Arrays for Intelligent People Part 1

APIs
Typography
  • Smaller Small Medium Big Bigger
  • Default Helvetica Segoe Georgia Times

I like arrays. I always have. I don’t use them as often as I once did because RPG III and RPG IV have better ways of doing some of the things I used to do with arrays (like concatenation and substringing) and because DDS doesn’t support them. Even so, arrays are handy and are far from obsolete.

RPG of any flavor is a good language for working with one-dimensional arrays. One line of RPG is sometimes enough to accomplish a task that would require a loop in other languages.

In this article, I explain how to define arrays and discuss what operations you can do with arrays in RPG. I’ll cover two methods—the “new” method, used in RPG IV, and the “old” method, used in RPG II and RPG III. I’ll use RPG IV for my examples, however, since RPG IV has several features that RPG III doesn’t have (and never will have).

In a future article, I’ll discuss some of the ways you can put arrays to work, no matter what language you use.

Arrays Can Hold More than One Value

By default, a variable can hold only one value at a time. Such a variable is called a scalar variable. Storing a new value in a scalar variable wipes out the previous value.

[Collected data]
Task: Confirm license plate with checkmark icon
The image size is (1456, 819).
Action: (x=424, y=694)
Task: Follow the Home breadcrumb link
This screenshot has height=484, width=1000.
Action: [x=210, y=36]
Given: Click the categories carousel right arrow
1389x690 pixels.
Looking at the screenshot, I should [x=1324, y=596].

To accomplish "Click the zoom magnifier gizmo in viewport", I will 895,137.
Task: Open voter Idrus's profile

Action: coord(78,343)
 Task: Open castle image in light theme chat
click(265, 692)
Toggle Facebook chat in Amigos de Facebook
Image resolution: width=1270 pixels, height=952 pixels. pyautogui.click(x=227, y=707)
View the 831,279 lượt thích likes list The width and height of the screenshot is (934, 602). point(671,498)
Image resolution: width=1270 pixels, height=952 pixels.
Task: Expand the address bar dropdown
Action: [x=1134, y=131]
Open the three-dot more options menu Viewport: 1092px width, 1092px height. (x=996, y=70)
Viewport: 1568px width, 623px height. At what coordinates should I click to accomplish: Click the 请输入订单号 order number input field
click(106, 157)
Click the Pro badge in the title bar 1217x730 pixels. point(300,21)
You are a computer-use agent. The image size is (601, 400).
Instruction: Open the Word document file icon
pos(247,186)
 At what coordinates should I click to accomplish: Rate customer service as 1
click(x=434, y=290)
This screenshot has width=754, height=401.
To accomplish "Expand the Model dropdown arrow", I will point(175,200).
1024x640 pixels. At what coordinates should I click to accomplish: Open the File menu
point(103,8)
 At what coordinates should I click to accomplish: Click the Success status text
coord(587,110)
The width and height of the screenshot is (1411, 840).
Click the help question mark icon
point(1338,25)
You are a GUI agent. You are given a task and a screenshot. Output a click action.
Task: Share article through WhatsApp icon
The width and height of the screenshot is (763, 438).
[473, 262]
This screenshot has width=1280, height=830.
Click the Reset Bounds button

What is being asked
Answer the following questions about the article on RPG arrays, numbering each answer to match its question.
1. Which two operations does the author say RPG III and RPG IV handle better than arrays?
2. Which version of RPG does the author use for the examples?
3. What is a variable that can hold only one value at a time called?

Exercise response
1. Concatenation and substringing.
2. RPG IV.
3. A scalar variable.